Records from a pointing dataset
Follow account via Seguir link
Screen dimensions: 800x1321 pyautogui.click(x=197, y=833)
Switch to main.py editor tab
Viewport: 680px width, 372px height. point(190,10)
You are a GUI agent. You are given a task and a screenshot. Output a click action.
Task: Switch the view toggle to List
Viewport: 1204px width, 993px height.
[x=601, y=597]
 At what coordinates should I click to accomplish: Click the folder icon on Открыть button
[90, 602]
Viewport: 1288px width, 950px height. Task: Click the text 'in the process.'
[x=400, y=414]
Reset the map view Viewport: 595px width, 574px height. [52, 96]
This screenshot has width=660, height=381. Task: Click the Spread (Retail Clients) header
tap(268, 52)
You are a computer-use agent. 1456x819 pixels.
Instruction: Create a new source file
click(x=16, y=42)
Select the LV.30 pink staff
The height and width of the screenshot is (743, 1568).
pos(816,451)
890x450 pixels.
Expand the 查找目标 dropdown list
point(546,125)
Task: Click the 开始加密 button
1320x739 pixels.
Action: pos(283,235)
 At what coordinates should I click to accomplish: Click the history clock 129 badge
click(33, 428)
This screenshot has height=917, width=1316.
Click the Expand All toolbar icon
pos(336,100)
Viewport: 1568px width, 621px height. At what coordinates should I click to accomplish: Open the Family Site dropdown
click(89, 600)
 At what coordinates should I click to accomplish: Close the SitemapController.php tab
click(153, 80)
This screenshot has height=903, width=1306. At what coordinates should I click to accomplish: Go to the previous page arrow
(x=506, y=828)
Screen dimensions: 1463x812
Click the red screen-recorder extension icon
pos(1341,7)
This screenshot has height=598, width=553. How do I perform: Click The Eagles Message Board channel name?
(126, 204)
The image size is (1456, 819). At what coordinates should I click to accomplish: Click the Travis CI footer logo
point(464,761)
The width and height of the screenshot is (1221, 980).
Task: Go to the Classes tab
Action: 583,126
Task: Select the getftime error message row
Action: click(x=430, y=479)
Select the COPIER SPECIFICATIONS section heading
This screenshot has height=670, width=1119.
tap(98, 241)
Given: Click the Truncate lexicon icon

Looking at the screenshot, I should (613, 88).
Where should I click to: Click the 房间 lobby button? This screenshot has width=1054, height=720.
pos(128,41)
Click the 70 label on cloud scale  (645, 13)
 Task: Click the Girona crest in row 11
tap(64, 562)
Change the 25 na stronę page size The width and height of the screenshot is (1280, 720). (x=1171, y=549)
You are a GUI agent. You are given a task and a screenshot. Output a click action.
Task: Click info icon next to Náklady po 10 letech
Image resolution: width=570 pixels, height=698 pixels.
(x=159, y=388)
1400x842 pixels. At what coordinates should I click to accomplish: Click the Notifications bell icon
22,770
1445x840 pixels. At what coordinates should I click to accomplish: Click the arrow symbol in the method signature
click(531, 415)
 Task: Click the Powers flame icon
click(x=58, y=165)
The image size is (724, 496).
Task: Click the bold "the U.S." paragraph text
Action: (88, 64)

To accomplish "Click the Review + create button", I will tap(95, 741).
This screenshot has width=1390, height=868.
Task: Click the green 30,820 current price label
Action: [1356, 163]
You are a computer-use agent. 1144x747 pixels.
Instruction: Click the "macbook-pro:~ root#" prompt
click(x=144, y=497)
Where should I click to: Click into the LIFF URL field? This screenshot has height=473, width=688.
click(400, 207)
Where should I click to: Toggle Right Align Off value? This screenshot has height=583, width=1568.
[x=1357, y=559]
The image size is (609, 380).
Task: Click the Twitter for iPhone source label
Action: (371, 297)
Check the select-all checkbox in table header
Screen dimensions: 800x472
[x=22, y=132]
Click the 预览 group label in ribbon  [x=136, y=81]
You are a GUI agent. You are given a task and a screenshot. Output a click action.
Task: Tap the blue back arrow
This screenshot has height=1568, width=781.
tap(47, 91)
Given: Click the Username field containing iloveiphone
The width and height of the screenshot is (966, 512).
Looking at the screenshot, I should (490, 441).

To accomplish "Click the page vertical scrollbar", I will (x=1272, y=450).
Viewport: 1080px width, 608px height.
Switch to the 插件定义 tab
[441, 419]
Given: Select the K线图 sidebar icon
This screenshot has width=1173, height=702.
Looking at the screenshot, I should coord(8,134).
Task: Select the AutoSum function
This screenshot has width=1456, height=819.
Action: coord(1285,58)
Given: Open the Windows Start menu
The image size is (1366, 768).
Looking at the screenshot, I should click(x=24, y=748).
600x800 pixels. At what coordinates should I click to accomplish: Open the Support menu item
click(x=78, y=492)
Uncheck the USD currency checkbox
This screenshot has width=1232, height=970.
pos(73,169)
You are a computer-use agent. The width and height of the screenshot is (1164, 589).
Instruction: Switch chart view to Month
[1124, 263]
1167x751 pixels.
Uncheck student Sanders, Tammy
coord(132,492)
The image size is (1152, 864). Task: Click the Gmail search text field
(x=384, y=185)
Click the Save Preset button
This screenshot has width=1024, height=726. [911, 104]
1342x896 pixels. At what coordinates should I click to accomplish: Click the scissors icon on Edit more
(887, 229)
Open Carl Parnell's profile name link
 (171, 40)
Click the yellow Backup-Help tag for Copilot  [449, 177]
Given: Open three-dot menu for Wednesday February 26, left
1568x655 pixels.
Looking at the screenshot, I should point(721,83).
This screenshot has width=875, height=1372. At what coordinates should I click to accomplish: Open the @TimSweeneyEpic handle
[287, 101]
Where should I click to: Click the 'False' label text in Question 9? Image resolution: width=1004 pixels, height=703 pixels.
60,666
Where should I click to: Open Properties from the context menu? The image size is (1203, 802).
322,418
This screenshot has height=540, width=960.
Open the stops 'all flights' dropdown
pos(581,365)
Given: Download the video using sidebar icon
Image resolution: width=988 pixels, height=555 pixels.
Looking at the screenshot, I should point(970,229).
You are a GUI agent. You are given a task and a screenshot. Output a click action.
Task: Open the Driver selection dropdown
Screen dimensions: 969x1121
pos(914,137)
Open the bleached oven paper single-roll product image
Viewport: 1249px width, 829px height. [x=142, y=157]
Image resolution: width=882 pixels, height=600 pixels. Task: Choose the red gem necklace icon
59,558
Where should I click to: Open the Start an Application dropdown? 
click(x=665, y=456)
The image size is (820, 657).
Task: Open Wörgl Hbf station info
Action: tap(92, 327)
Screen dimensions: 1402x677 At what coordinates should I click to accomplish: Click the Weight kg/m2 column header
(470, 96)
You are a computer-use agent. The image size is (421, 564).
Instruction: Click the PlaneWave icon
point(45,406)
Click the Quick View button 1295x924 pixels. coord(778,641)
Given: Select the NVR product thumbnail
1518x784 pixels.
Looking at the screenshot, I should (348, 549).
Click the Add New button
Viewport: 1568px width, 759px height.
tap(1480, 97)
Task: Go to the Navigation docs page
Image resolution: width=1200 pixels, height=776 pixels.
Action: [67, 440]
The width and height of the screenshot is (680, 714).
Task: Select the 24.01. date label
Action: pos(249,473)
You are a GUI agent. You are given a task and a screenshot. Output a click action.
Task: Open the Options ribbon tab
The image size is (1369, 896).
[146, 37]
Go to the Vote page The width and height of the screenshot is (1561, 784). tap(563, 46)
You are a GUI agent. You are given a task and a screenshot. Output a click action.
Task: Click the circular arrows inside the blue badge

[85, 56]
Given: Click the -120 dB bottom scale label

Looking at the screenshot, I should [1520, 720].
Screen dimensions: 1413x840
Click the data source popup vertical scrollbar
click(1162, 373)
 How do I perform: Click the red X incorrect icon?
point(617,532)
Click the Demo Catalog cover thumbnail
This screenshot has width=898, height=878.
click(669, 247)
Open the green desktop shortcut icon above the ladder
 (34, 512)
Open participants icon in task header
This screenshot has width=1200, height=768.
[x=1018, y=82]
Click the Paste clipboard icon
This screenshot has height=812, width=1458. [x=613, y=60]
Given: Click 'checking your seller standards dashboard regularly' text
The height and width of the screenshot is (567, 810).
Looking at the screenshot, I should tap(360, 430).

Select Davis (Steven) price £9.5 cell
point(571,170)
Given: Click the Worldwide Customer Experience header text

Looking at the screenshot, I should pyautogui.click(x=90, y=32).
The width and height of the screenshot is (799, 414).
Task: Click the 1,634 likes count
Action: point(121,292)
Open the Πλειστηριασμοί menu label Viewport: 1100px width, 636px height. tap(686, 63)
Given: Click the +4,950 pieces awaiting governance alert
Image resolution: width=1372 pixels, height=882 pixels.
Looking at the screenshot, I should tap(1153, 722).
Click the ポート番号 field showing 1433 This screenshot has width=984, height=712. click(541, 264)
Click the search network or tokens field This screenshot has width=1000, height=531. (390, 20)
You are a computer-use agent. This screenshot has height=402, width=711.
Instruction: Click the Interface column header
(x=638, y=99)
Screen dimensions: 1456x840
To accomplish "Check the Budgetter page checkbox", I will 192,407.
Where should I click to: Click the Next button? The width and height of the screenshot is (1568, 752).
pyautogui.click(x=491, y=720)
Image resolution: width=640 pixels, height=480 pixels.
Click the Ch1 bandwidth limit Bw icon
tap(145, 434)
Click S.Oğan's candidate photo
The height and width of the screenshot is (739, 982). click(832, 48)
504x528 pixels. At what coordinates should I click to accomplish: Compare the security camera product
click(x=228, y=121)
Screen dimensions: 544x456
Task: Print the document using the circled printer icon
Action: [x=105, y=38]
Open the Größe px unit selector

▶ _YOUR INSTRUCTIONS_: Copy out, word for word, the entries between the line containing "Where should I click to: Open the" and the line containing "Go to the Vote", inclusive.

▶ _CORRECT ANSWER_:
Where should I click to: Open the Start an Application dropdown? 
click(x=665, y=456)
The image size is (820, 657).
Task: Open Wörgl Hbf station info
Action: tap(92, 327)
Screen dimensions: 1402x677 At what coordinates should I click to accomplish: Click the Weight kg/m2 column header
(470, 96)
You are a computer-use agent. The image size is (421, 564).
Instruction: Click the PlaneWave icon
point(45,406)
Click the Quick View button 1295x924 pixels. coord(778,641)
Given: Select the NVR product thumbnail
1518x784 pixels.
Looking at the screenshot, I should (348, 549).
Click the Add New button
Viewport: 1568px width, 759px height.
tap(1480, 97)
Task: Go to the Navigation docs page
Image resolution: width=1200 pixels, height=776 pixels.
Action: [67, 440]
The width and height of the screenshot is (680, 714).
Task: Select the 24.01. date label
Action: pos(249,473)
You are a GUI agent. You are given a task and a screenshot. Output a click action.
Task: Open the Options ribbon tab
The image size is (1369, 896).
[146, 37]
Go to the Vote page The width and height of the screenshot is (1561, 784). tap(563, 46)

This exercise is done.